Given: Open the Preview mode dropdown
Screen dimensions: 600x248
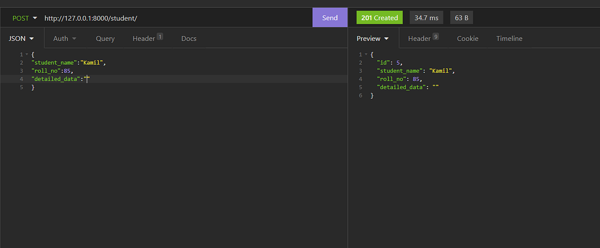Looking at the screenshot, I should [x=373, y=38].
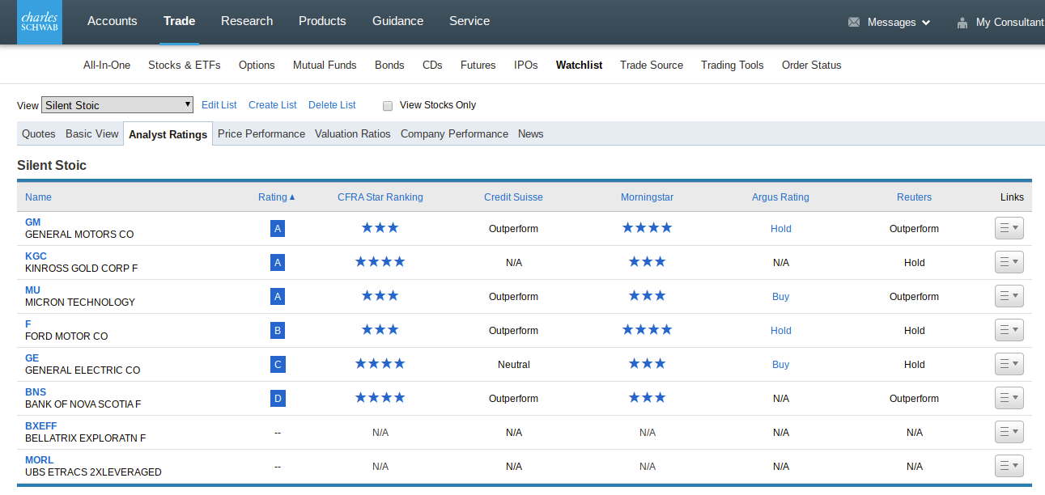The width and height of the screenshot is (1045, 495).
Task: Click the Charles Schwab logo
Action: 40,22
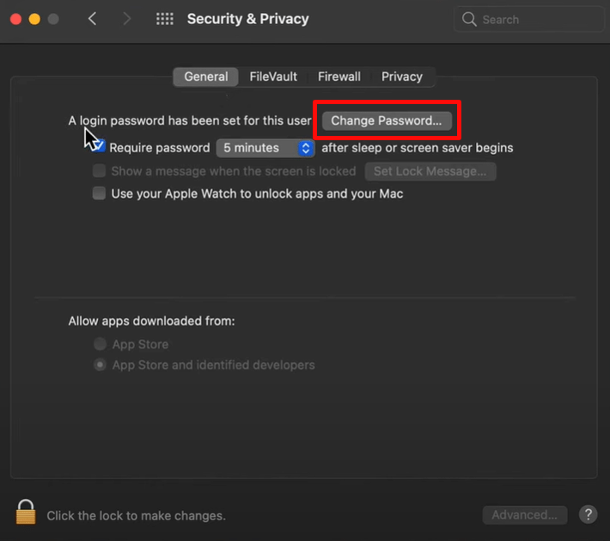Click the search magnifying glass icon
Screen dimensions: 610x541
pos(469,19)
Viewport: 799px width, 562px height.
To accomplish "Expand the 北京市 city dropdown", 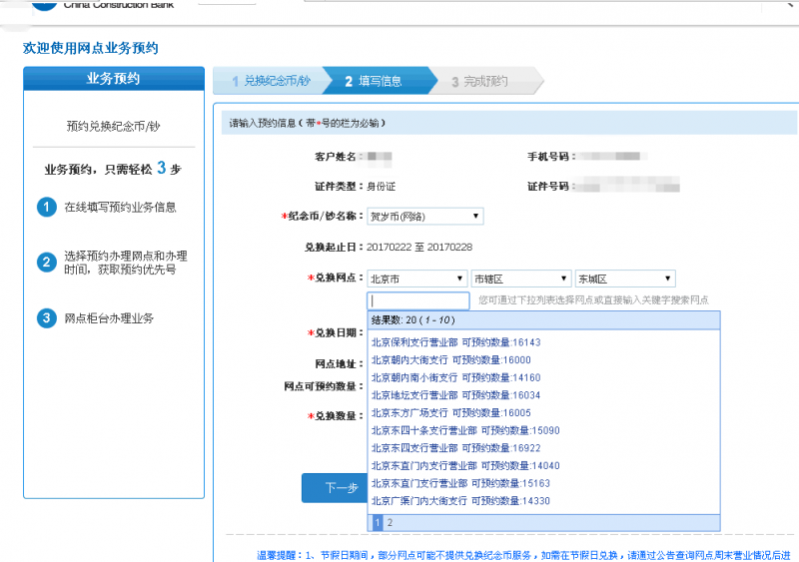I will point(416,279).
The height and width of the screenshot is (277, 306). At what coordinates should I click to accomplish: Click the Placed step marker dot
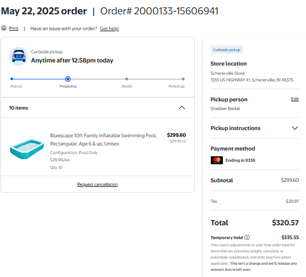pyautogui.click(x=12, y=79)
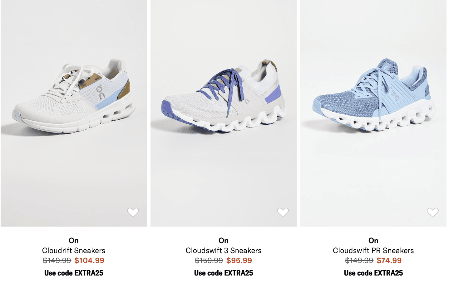Image resolution: width=449 pixels, height=283 pixels.
Task: Click the crossed-out $149.99 price for Cloudrift
Action: (x=57, y=261)
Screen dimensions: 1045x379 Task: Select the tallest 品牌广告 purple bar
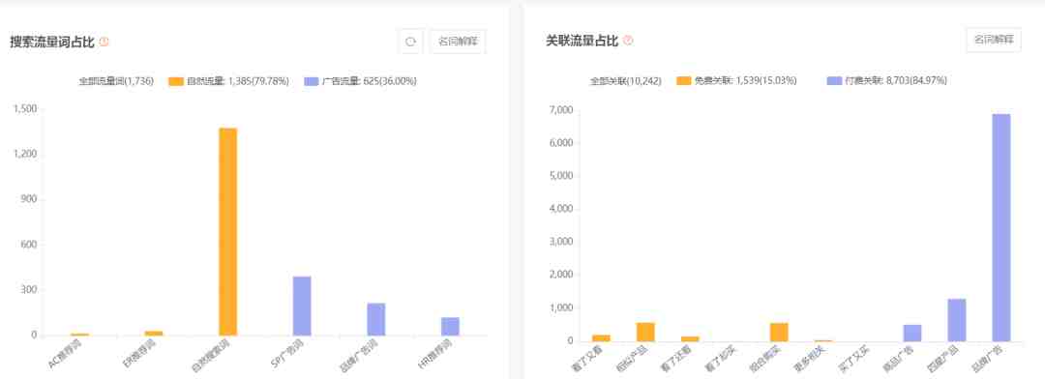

|---|

[What this task involves] Copy out, with no pictures, the lines from the one containing "The height and" through the last line of the data above, both ends included and each word unchanged.

[Answer to this problem]
The height and width of the screenshot is (277, 306). At what coordinates should I click to accomplish: Click the Placed step marker dot
pyautogui.click(x=12, y=79)
Image resolution: width=449 pixels, height=283 pixels.
Task: Click the crossed-out $149.99 price for Cloudrift
Action: (x=57, y=261)
Screen dimensions: 1045x379 Task: Select the tallest 品牌广告 purple bar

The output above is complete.